Ironically, while many women seem to feel a pressure to moan during sex, some men seem to feel like they have to stop themselves from moaning with pleasure because it’s ‘not manly’. That’s the problem with rigidly binary gender stereotypes—they constantly get in the way of all of us being able to actually be ourselves.

 

For people of all genders, feelings of pleasure can indeed elicit moans. Many people are also excited by the very act and sound of moaning, be it their own, or their partner’s moans. If you’re moaning because you’re aroused, or because it arouses you to moan, or because it excites you to excite your partner, then no matter your gender, by all means, moan away!

On the other hand, some people feel more comfortable being quiet during sex, or don’t really feel the need to moan. Again—totally fine, no matter your gender.

 

There’s no pressure to moan if you don’t want to, and there’s no shame in moaning if you do.

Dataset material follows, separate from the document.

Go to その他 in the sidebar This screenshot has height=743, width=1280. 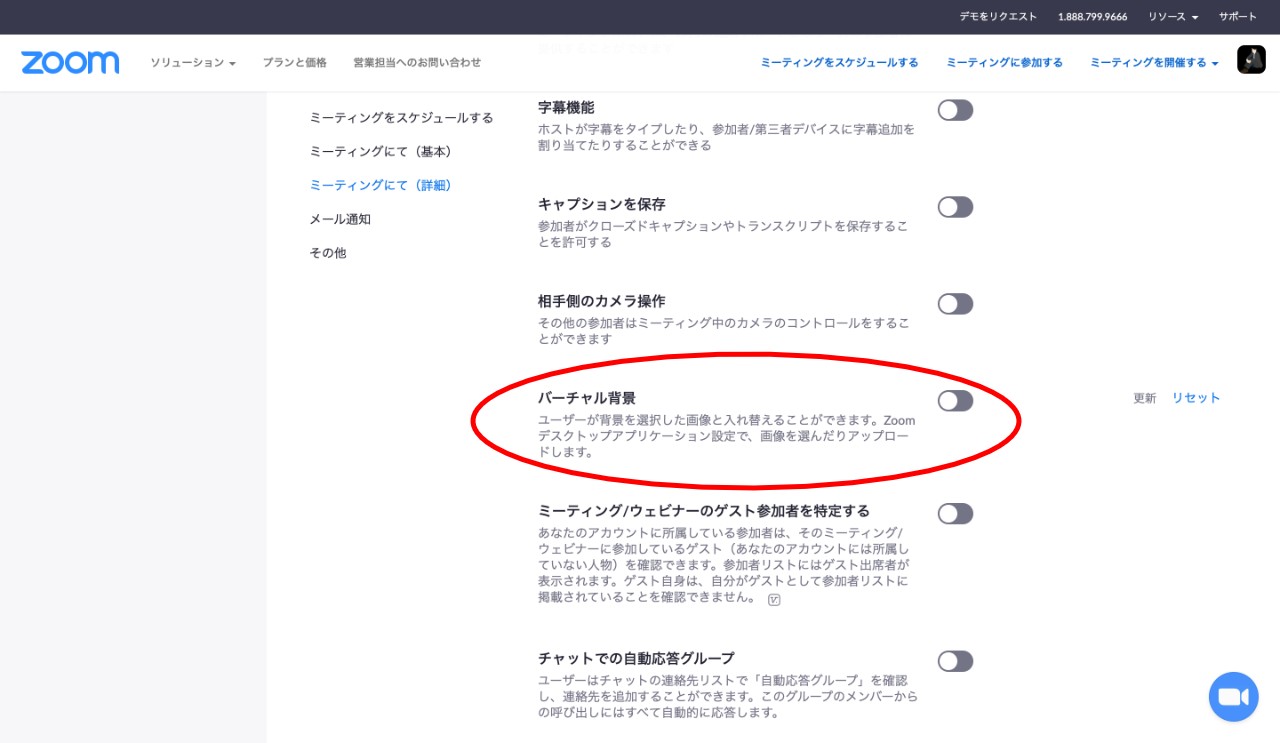(328, 253)
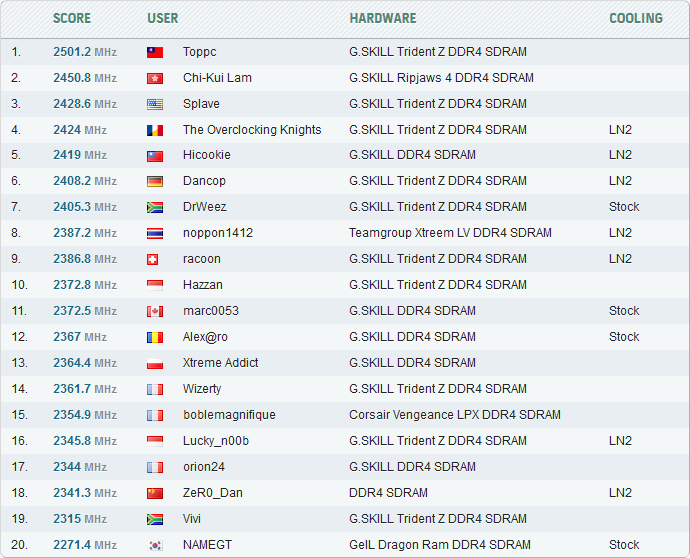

You get to decide what floats your boat!

 

Dirty Talk

In the right circumstances—with a partner with whom consent and mutual respect are already well-established—dirty talk can be incredibly arousing for many people, of all genders. After all, arousal starts in the brain—and erotic communication can enhance sexual arousal and pleasure for many.

 

Some people may enjoy dirty talk because it’s an expression of uninhibitedness—being able to say things to each other that you wouldn’t be able to say out loud anywhere else can be very titillating.

 

It may also feel like a marker of how close and vulnerable and unjudging you’re able to be with each other: that you can trust each other enough to explore your ‘wilder’, ‘freakier’ sides together can feel thrilling!

Dirty talk may also allow for partners to verbally articulate fantasies they may not have the ability or intention to act on—simply talking about them can be hot in itself—intensifying arousal and pleasure during sex.

 

Some may find that dirty talk helps them get out of their own head and feel more ‘in the moment’. For others, dirty talk may feel enjoyably over[1]the-top and humorous—it may provide a moment of lightness and laughter.

 

But, of course, all of that said, some people may not like dirty talk at all. Some may find it insulting or uncomfortable or overwhelming to participate in—and that’s totally okay too.

Everyone’s sexual preferences and boundaries are different, which is why it’s so important to communicate about whether or not each of you is into it or would be open to exploring something, before trying it out during sex.

 

So if you’re curious to try dirty talk with your partner in bed, be sure to discuss it beforehand. As Peppy keeps saying, consent and communication are fundamental prerequisites for pleasure.